By Cauchy-Schwarz in Engel Form, we have \begin{align*} \sum^{n-1}_{i=1} \frac{1}{P_i + P_{i+1}}&>\frac{(n-1)^2}{2(P_1+P_2+\ldots+P_n)-P_1-P_n} \\&=\frac{(n-1)^2}{2(1+2+\ldots+n)-P_1-P_n} \\&=\frac{(n-1)^2}{n(n+1)-P_1-P_n} \\&\ge\frac{(n-1)^2}{n(n+1)-(n-1)-n} \\&=\frac{(n-1)^2}{n^2-n+1} \\&>\frac{(n-1)^2}{n^2+n-2} \\&=\frac{n-1}{n+2}.\end{align*}

So cute First, the statement is altogether wrong; there are not $n$ permutations $P_1,P_2,\ldots,P_n$, each being an arbitrary permutation of $\{1,2,\ldots,n\}$, since $\dfrac {1} {P_i + P_{i+1}}$ makes no sense as a number, but rather $n$ numbers $P_1,P_2,\ldots,P_n$, being an arbitrary permutation of $\{1,2,\ldots,n\}$. Second, the proof is quite nice, up to a patently reversed inequality; the right form is \begin{align*} \sum^{n-1}_{i=1} \frac{1}{P_i + P_{i+1}}&>\frac{(n-1)^2}{2(P_1+P_2+\cdots+P_n)-P_1-P_n} \\&=\frac{(n-1)^2}{2(1+2+\cdots+n)-P_1-P_n} \\&=\frac{(n-1)^2}{n(n+1)-P_1-P_n} \\&\ge\frac{(n-1)^2}{n(n+1)-1-2} \\&=\frac{(n-1)^2}{n^2+n-3} \\&>\frac{(n-1)^2}{n^2+n-2} \\&=\frac{n-1}{n+2}.\end{align*} Most likely the best such permutation is $1,n,2,n-1,\ldots, \lfloor n/2\rfloor +1$.

Could you use a smoothing argument to turn all the fractions into 1/(n+1)?

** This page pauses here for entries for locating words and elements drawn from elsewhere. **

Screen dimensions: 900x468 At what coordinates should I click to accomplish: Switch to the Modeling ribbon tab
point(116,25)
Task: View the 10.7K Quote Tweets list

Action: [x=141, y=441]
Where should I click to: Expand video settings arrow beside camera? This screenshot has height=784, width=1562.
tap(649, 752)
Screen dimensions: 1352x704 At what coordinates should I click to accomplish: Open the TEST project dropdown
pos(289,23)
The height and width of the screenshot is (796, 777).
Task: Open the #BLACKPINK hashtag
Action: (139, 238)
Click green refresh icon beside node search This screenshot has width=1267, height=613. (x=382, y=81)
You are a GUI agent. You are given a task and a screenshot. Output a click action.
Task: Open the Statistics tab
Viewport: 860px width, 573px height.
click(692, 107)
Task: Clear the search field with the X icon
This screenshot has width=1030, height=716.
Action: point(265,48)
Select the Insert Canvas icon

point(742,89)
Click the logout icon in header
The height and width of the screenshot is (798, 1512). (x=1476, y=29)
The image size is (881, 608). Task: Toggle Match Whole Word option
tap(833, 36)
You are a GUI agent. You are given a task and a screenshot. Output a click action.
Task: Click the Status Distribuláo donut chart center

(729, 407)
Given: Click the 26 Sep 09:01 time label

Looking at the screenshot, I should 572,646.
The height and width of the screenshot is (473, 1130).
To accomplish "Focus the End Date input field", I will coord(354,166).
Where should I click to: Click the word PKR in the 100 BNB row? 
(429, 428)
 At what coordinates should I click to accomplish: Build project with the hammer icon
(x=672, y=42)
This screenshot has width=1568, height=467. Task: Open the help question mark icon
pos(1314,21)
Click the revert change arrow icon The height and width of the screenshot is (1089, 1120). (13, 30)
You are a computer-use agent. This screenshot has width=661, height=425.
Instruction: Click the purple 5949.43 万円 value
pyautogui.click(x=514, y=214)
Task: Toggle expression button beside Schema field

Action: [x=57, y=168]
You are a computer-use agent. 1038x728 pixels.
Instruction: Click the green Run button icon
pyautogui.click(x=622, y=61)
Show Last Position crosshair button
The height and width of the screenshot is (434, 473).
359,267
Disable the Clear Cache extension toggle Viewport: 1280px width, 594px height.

I turned $p_i < p_j < p_k < p_l $ into $ \frac{1}{p_i+p_j}+\frac{1}{p_k+p_l} > \frac{1}{p_i+p_l} + \frac{1}{p_j+p_k}$ but I'm not sure if one can treat this as an invariant and solve the problem. *Also Cauchy-Schwarz in Engel-Form = Titu's Lemma for those who read the solutions above and were a bit confused on what that was. (#me)

You can see also here for a very similar problem. http://artofproblemsolving.com/community/c6h17331p118699

$\noindent \textit {Sketch}$: use the HM-AM inequality, in which your terms are $P_i+P_{i+1}$, for $i\in \{1, 2\ldots n-1\}$ (a total of $n-1$ terms).